Let me compare today's birthday parties to those of 'my time'.
In my time -
- We did not invite the grandparents; we knew they would turn up.
- We did not invite the uncles and the aunties and the cousins. All of them knew they were welcome to pop in for a piece of cake, and we would accept their absence without any hullabaloo.
- We did not invite our personal friends, except when their children were the same age as ours.
- We invited the friends of our children and their parents personally, and even via a telephone call, as they were usually our neighbors. (Nursery schools and pre-primary schools were still a new concept, and only attended by the children of working mothers.)
Of course, the family's tradition was still practiced: The person celebrating their birthday, whether baby, child or adult, was awakened with the 'Happy Birthday" song, sung by the entire family living under the same roof as the birthday person. Besides gifts, the person celebrating their birthday got breakfast served in bed, or at least a piece of cake. A party in the afternoon, evening, or coming Saturday, would be on the agenda, but nothing out of the ordinary. (If there was a special party during a person's childhood, it would have been on their 16th birthday. A formal 21st birthday party went without saying.
In the current milieu -
Every single guest receives a most creative invitation in writing with a RSVP date, delivered by hand or electronically via e-mail or cell phone.
In my time -
The theme of a toddler/child's birthday party was "balloons". There were many colorful balloons to be played with until they burst. The birthday cake was the shape of the child's age, and the appropriate number of candles were on it to be blown out by the child. Only the most creative mothers surprised their kids with a cake that looked like a Walt Disney character.
In the current milieu -
The cake and all paraphernalia have to communicate a particular theme: Dalmatian dogs, crocodiles, angels, sponge pops, flowers, cats, and so forth. Balloons have to be filled with helium in order to display the chosen theme. Even the guests, and especially the children, have to wear whatever compliments the theme.

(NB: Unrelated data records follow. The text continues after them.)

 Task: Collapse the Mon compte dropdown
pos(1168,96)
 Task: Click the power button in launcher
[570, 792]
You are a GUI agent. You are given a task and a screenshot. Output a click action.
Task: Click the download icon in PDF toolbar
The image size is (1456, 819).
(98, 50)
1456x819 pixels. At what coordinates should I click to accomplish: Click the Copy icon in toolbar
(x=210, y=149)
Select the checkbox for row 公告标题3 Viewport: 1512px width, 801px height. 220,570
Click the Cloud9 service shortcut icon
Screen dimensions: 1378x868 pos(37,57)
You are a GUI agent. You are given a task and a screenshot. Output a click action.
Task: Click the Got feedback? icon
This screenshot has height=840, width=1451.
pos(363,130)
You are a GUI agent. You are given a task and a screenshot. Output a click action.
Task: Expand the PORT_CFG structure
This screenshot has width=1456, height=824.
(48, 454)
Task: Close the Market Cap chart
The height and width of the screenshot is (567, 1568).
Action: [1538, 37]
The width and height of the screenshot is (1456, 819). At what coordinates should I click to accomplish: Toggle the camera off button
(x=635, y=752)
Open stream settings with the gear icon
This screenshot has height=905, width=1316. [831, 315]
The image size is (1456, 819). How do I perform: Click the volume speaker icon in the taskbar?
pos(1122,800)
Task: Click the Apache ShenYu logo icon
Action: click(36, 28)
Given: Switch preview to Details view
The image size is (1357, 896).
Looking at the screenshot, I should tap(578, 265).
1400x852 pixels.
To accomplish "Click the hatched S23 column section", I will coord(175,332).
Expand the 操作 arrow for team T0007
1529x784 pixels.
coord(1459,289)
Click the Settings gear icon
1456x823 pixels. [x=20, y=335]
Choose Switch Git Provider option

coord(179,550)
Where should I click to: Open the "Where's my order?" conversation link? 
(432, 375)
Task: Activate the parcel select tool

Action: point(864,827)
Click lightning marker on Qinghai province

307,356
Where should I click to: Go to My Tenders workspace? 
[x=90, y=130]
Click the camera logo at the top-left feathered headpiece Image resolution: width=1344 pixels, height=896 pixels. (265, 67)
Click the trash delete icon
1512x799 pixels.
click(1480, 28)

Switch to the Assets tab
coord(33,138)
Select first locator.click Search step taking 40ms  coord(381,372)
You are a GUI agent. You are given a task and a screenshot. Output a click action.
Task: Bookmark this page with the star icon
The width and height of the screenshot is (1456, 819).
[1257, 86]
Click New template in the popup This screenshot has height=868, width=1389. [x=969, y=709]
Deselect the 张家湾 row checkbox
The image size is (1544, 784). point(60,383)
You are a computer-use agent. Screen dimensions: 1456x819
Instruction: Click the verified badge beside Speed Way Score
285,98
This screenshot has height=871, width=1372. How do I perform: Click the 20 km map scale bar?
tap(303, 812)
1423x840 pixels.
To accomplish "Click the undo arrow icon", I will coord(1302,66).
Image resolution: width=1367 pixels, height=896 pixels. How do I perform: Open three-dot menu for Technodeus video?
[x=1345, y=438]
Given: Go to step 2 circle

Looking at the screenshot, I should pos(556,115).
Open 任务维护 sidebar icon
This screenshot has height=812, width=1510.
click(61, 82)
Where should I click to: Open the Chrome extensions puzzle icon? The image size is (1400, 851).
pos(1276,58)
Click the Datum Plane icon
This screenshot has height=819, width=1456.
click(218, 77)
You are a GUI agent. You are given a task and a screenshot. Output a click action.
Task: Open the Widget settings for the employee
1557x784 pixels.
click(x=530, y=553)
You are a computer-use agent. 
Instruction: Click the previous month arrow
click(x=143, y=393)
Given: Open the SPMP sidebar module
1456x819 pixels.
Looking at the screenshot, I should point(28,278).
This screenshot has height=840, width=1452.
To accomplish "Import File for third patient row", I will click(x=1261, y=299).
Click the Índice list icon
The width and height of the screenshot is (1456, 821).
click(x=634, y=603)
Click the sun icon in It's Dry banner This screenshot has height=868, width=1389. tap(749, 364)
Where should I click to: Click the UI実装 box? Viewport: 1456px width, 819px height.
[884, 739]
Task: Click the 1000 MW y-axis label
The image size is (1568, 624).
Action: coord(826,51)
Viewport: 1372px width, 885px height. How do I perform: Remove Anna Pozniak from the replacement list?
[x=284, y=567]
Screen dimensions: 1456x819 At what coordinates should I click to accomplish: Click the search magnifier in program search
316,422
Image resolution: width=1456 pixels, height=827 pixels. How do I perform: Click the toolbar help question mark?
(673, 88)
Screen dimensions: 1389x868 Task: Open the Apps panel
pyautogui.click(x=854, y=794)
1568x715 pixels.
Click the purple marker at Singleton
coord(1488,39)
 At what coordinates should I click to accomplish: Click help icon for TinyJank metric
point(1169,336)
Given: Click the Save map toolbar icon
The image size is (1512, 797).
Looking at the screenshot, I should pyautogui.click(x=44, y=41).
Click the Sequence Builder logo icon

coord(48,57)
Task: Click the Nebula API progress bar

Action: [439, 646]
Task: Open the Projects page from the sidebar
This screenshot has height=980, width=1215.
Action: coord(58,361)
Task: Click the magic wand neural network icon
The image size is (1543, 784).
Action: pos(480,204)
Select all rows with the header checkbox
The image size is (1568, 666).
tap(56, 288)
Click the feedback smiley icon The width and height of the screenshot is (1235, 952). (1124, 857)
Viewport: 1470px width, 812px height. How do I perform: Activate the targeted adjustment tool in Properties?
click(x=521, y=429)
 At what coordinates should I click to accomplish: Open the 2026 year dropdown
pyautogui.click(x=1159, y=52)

Fortunately mothers come to their senses
By the time the oldest child turns seven, most mothers of today come to their senses and realize that they were on an ego trip for almost seven years. From here on their children are allowed to decide what they want to do with whom on their special day of the year. Most mothers are surprised, as their children don't want expensive and extravagant birthday parties. Their only desire is to spend time with their favorite friends, and this could be as humble as watching a movie in the local theater and/or having a milkshake in a local restaurant. They are even willing to have a birthday without a party as long as they receive the gift of their choice.
The birthday parties of my own grandchildren
I must admit that my daughter and daughter-in-law never competed against each other and their friends for the 'Best Loving Mother' award. Their only intention was to create an opportunity for their children to enjoy their special day of the year with family and friends.